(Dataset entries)
^^^^^^^^

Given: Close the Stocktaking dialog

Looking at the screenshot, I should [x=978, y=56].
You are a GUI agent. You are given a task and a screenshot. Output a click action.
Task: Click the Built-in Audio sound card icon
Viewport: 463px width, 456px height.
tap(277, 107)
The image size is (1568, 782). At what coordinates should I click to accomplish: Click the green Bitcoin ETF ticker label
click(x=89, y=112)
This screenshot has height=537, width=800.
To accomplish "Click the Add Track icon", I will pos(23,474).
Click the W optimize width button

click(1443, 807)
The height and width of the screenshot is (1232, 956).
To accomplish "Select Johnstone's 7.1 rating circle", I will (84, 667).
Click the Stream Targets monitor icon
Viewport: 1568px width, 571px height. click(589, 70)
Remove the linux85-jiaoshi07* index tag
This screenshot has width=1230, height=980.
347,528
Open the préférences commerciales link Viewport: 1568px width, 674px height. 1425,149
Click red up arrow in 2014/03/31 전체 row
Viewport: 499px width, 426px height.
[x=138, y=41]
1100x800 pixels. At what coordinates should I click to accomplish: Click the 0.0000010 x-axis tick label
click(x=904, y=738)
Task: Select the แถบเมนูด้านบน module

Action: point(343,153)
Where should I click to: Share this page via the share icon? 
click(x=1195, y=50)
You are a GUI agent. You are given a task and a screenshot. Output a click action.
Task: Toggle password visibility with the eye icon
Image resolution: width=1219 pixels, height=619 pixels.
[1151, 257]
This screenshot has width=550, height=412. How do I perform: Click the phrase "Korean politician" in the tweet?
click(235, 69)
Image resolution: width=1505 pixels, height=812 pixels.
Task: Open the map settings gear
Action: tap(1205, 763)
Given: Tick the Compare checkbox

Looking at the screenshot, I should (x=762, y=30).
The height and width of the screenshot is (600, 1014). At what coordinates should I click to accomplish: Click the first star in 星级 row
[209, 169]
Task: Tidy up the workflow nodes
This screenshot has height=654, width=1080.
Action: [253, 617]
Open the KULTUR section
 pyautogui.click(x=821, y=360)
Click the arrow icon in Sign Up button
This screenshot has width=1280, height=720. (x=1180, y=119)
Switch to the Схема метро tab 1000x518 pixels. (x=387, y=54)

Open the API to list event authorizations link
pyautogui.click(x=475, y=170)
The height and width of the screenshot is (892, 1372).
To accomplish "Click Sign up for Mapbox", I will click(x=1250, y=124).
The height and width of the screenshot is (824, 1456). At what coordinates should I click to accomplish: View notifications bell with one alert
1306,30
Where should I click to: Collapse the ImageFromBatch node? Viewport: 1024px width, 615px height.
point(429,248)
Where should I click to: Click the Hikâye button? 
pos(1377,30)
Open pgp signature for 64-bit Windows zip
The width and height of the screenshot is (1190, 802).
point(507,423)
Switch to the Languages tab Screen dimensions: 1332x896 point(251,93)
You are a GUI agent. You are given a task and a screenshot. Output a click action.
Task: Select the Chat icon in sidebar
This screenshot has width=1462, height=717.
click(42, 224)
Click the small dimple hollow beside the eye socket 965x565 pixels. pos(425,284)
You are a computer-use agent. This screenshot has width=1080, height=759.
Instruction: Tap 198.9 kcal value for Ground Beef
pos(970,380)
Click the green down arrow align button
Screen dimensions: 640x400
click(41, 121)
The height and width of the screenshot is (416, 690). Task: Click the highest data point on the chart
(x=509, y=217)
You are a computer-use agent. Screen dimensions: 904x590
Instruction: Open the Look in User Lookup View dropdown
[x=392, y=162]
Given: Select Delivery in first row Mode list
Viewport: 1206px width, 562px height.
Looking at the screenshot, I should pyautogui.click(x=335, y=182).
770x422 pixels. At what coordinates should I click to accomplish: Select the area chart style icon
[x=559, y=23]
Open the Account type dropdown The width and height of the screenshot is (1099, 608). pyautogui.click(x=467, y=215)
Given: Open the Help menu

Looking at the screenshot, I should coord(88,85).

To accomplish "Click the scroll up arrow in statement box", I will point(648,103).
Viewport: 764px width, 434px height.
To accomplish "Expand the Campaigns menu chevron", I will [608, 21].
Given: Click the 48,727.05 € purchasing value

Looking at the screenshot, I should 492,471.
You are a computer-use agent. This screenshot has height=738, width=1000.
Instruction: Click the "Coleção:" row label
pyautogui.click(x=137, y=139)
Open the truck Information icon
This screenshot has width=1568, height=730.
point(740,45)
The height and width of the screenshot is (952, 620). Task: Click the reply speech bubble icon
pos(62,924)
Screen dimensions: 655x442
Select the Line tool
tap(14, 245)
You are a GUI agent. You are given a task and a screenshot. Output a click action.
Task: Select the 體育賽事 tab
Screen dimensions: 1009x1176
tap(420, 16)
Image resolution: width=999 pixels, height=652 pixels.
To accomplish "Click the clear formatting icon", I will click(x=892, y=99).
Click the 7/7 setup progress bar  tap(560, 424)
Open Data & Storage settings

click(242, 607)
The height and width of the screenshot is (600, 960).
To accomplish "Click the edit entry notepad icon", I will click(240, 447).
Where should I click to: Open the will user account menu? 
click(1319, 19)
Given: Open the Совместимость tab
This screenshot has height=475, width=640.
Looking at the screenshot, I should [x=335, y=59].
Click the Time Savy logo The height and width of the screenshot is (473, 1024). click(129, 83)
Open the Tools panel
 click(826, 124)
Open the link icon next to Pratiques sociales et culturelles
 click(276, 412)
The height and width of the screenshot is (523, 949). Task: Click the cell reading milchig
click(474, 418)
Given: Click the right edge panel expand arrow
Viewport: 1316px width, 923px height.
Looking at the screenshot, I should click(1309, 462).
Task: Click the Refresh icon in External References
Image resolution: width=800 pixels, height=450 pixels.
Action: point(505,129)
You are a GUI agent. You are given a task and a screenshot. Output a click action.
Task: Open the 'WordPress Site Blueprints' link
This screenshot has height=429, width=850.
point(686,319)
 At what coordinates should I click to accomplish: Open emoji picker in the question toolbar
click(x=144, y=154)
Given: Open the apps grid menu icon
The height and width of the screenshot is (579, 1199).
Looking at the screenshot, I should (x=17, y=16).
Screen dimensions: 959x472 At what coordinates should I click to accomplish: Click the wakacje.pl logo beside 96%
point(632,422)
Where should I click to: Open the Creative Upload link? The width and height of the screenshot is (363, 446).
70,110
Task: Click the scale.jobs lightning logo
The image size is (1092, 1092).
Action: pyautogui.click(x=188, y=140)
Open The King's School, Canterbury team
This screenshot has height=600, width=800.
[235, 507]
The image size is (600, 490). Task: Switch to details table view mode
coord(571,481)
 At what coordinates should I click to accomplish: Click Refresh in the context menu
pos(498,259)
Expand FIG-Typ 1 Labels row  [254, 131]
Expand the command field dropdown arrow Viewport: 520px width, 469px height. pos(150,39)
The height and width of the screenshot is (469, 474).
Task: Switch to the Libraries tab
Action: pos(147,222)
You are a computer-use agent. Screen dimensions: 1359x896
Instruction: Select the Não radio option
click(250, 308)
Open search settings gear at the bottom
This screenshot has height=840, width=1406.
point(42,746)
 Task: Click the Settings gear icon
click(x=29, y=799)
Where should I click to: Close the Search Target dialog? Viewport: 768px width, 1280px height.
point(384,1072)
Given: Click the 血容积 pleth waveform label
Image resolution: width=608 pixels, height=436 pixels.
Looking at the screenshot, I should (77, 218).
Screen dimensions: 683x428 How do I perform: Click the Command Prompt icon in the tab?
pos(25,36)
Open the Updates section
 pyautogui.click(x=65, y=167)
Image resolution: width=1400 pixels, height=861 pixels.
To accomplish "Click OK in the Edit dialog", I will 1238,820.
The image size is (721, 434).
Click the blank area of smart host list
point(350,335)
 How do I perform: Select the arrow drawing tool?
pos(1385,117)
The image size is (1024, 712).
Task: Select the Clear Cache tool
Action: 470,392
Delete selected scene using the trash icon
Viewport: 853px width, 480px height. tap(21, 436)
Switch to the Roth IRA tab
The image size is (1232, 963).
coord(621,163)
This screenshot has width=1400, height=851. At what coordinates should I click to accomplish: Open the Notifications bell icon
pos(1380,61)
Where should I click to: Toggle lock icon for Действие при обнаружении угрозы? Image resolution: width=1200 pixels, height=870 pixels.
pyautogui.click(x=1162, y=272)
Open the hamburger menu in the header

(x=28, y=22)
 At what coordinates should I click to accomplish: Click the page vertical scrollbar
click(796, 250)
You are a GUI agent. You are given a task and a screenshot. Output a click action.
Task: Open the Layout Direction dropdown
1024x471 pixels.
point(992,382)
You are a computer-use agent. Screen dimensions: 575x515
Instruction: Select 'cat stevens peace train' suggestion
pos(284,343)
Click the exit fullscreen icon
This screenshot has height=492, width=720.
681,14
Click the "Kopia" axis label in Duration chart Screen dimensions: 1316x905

^^^^^^^^

_WHAT IS REQUIRED_: Begin at the first line of the rows above and stop after the line that contains "[1151, 257]". Arrange those lines as a JSON list of strings, one string per line, skipping blank lines.

_OUTPUT OF THE TASK_:
[
  "Given: Close the Stocktaking dialog",
  "Looking at the screenshot, I should [x=978, y=56].",
  "You are a GUI agent. You are given a task and a screenshot. Output a click action.",
  "Task: Click the Built-in Audio sound card icon",
  "Viewport: 463px width, 456px height.",
  "tap(277, 107)",
  "The image size is (1568, 782). At what coordinates should I click to accomplish: Click the green Bitcoin ETF ticker label",
  "click(x=89, y=112)",
  "This screenshot has height=537, width=800.",
  "To accomplish \"Click the Add Track icon\", I will pos(23,474).",
  "Click the W optimize width button",
  "click(1443, 807)",
  "The height and width of the screenshot is (1232, 956).",
  "To accomplish \"Select Johnstone's 7.1 rating circle\", I will (84, 667).",
  "Click the Stream Targets monitor icon",
  "Viewport: 1568px width, 571px height. click(589, 70)",
  "Remove the linux85-jiaoshi07* index tag",
  "This screenshot has width=1230, height=980.",
  "347,528",
  "Open the préférences commerciales link Viewport: 1568px width, 674px height. 1425,149",
  "Click red up arrow in 2014/03/31 전체 row",
  "Viewport: 499px width, 426px height.",
  "[x=138, y=41]",
  "1100x800 pixels. At what coordinates should I click to accomplish: Click the 0.0000010 x-axis tick label",
  "click(x=904, y=738)",
  "Task: Select the แถบเมนูด้านบน module",
  "Action: point(343,153)",
  "Where should I click to: Share this page via the share icon? ",
  "click(x=1195, y=50)",
  "You are a GUI agent. You are given a task and a screenshot. Output a click action.",
  "Task: Toggle password visibility with the eye icon",
  "Image resolution: width=1219 pixels, height=619 pixels.",
  "[1151, 257]"
]